July 2 is the 183rd day of the year. Fewer than 30 minutes from my clicking “publish” on this post, I’ll be half way to the end of the year. And it’ll be downhill from that point on.
Lordy me. I’ll be closer to next Christmas than I am to this last New Year, and I’ll recognize more and more, with every passing day–as I do every year–how foolish and short-sighted it was of me to take the bloody Tree down…
On July 2, 1776, Congress again took up the question of independence for a final vote. On this decisive day, only the delegation from New York voted to abstain. South Carolina and Pennsylvania reversed their decision from the day before and voted for independence. Caesar Rodney, the third Delaware delegate, who had not voted on July 1 traveled from Delaware to cast the deciding vote within the Delaware delegation. Rodney’s action added Delaware to the colonies in support of declaring America independent of Great Britain.

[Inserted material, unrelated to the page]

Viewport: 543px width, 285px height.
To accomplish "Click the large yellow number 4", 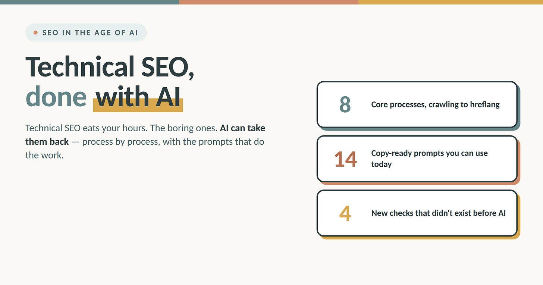I will (345, 213).
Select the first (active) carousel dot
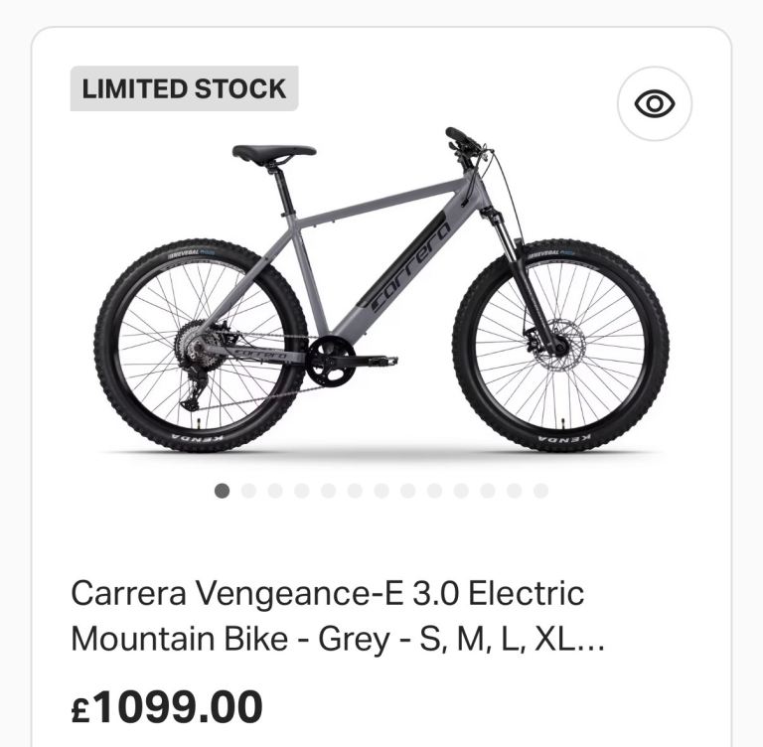763x747 pixels. click(222, 491)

It was a day that John Adams, in a letter to his wife, Abigail, predicted would be celebrated by future generations as “the most memorable Epocha in the History of America,” one which would be commemorated on an annual basis by
…solemn Acts of Devotion to God Almighty. It ought to be solemnized with Pomp and Parade, with Shews, Games, Sports, Guns, Bells, Bonfires and Illuminations from one End of this Continent to the other from this Time forward forever more.
Two days later, and after much to-and-fro over Thomas Jefferson’s draft, the final wording of the Declaration of Independence was approved and sent to John Dunlap, a Philadelphia printer for publication and distribution.
Sometimes, we measure things that affect us in weeks or months, as with the annual taking down–and subsequent putting up–of my Christmas Tree. Once I get into the swing of things, I’m all-in; but sometimes the thought of all it entails, before I get started, is overwhelming, and I find myself–momentarily–wishing I’d bugged out months ago.
Sometimes, though, we should take the longer and broader view, when it comes to recognizing what’s really important when it comes struggling for what really matters–“our lives, our fortunes, and our sacred honor”–and the survival of those ideas we hold foundational and immutable. We should all be “all-in,” “all-the-time,” for those.
Happy Birthday, United States of America! I’m starting the celebration now!
Where’s the whiskey? (To be clear, and in honor of my patrimony, I also have rather a lot of gin. So there’s that.)